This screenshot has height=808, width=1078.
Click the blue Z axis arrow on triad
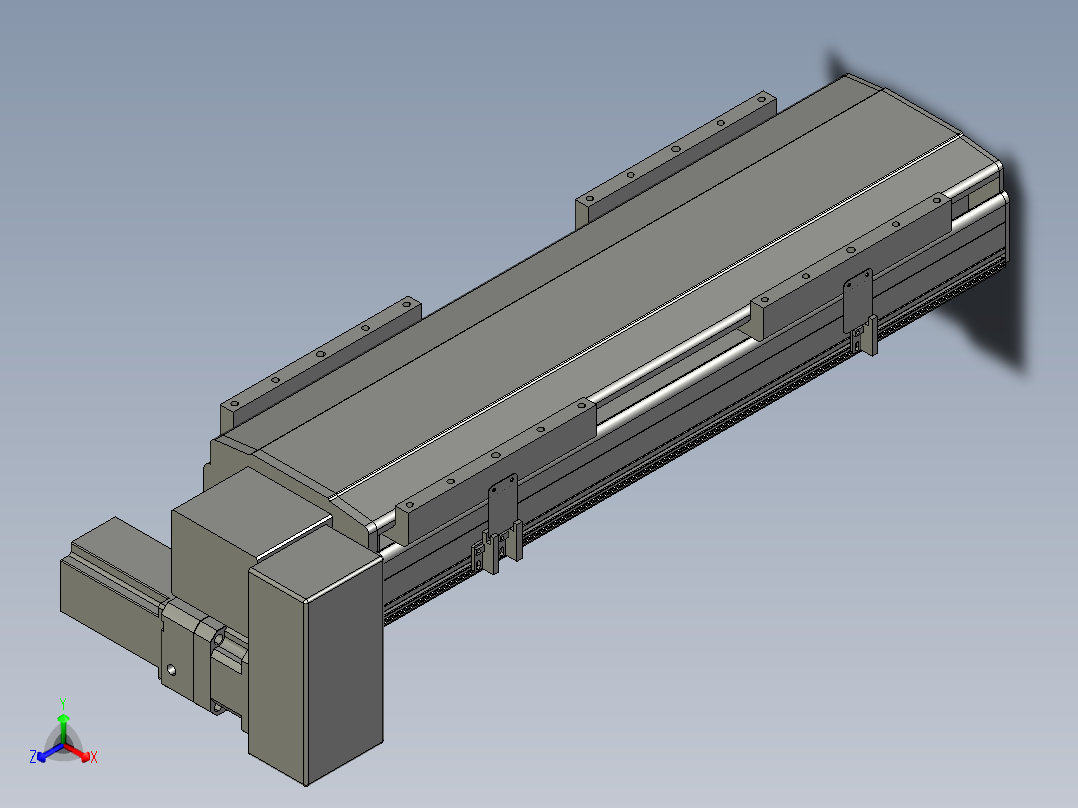[50, 752]
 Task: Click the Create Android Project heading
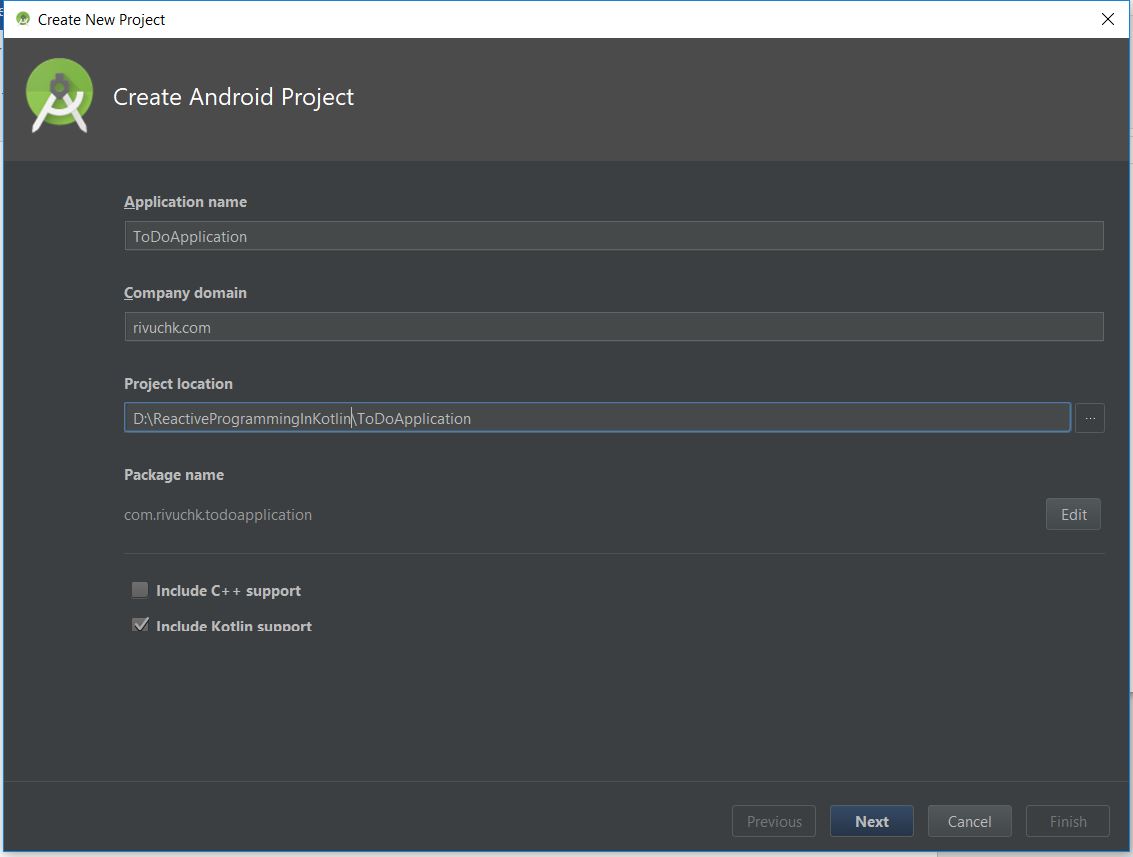pyautogui.click(x=233, y=97)
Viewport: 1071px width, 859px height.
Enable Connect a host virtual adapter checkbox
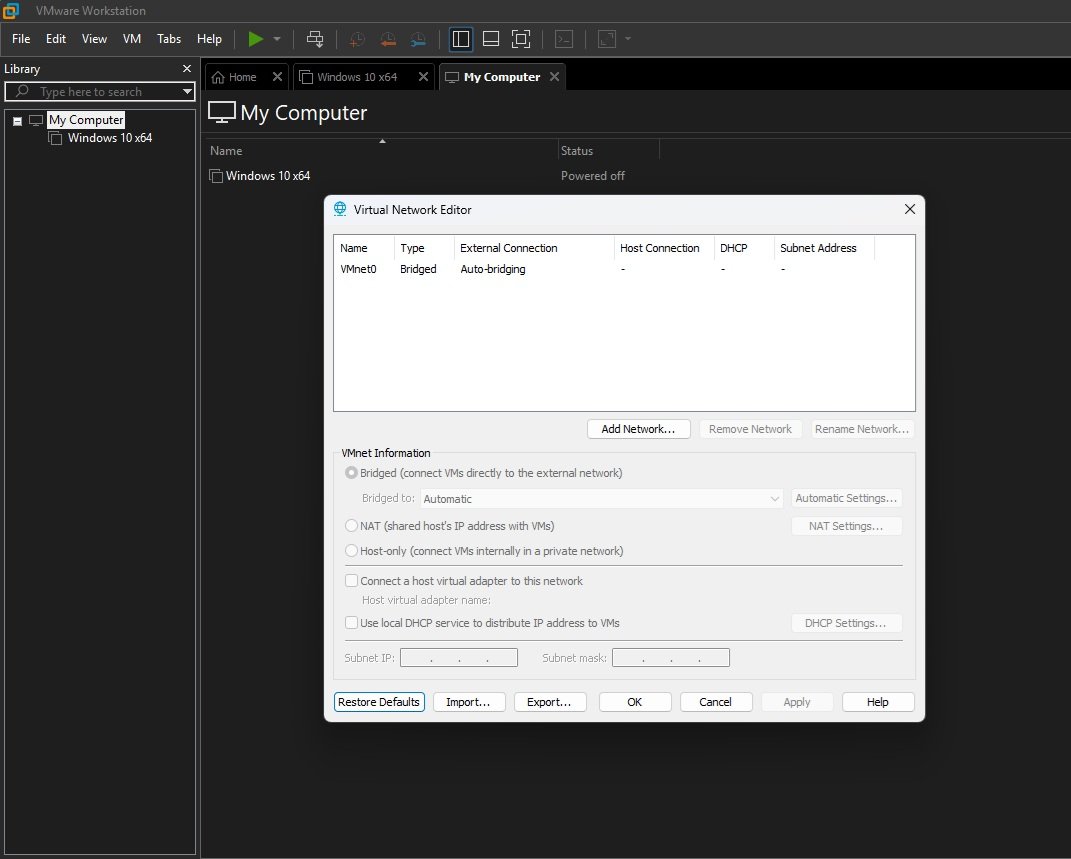click(x=351, y=581)
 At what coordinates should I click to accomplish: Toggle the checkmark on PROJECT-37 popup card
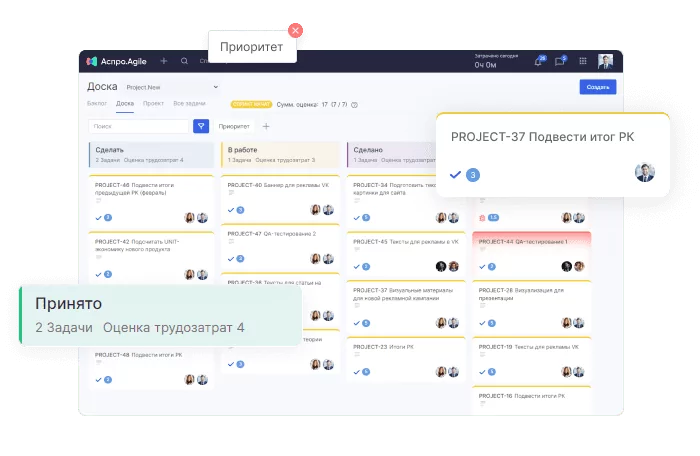coord(455,174)

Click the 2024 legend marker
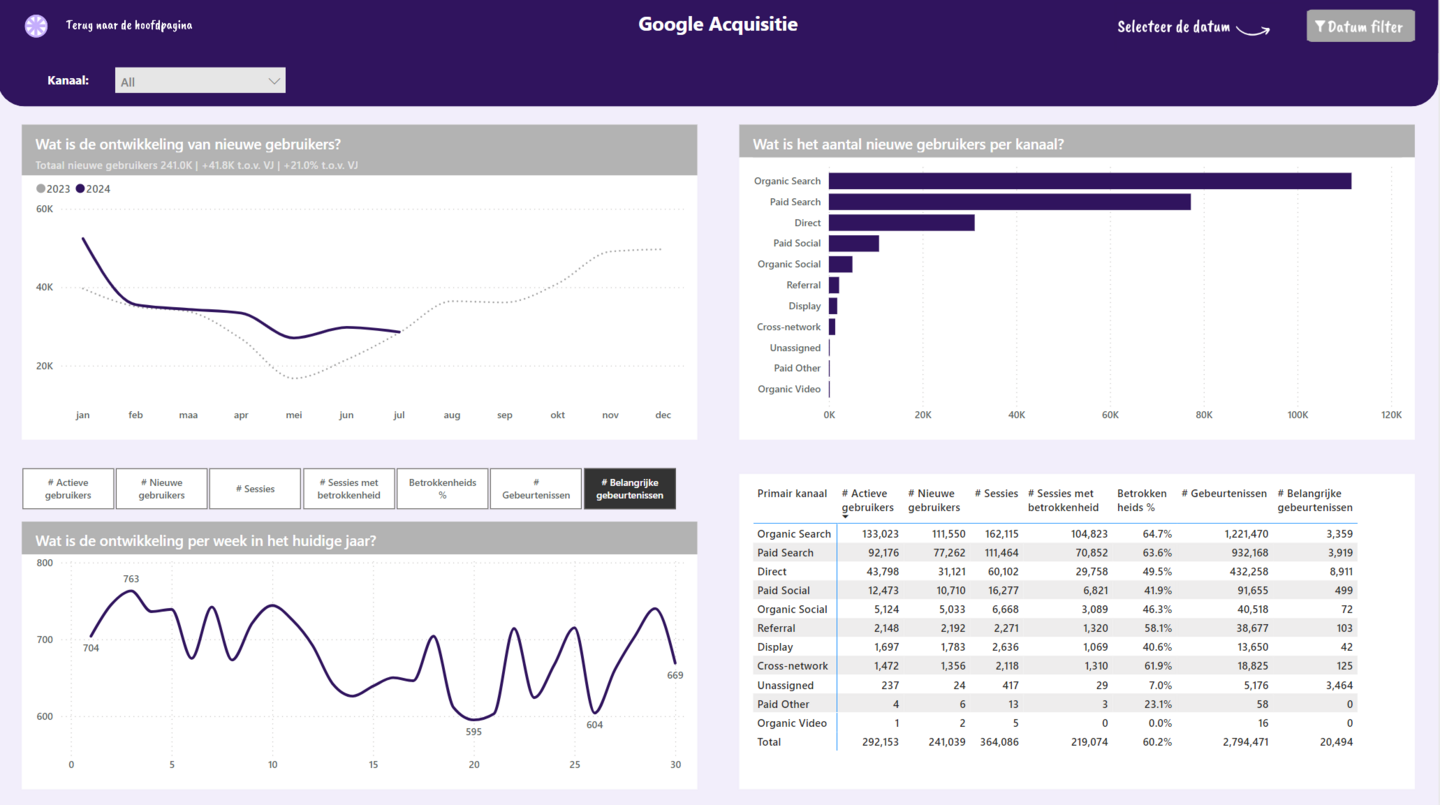(x=80, y=189)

## Task prompt:
If a line in the data above includes the string "width", copy it.

## Finished exercise:
This screenshot has height=808, width=1078.
Viewport: 1071px width, 859px height.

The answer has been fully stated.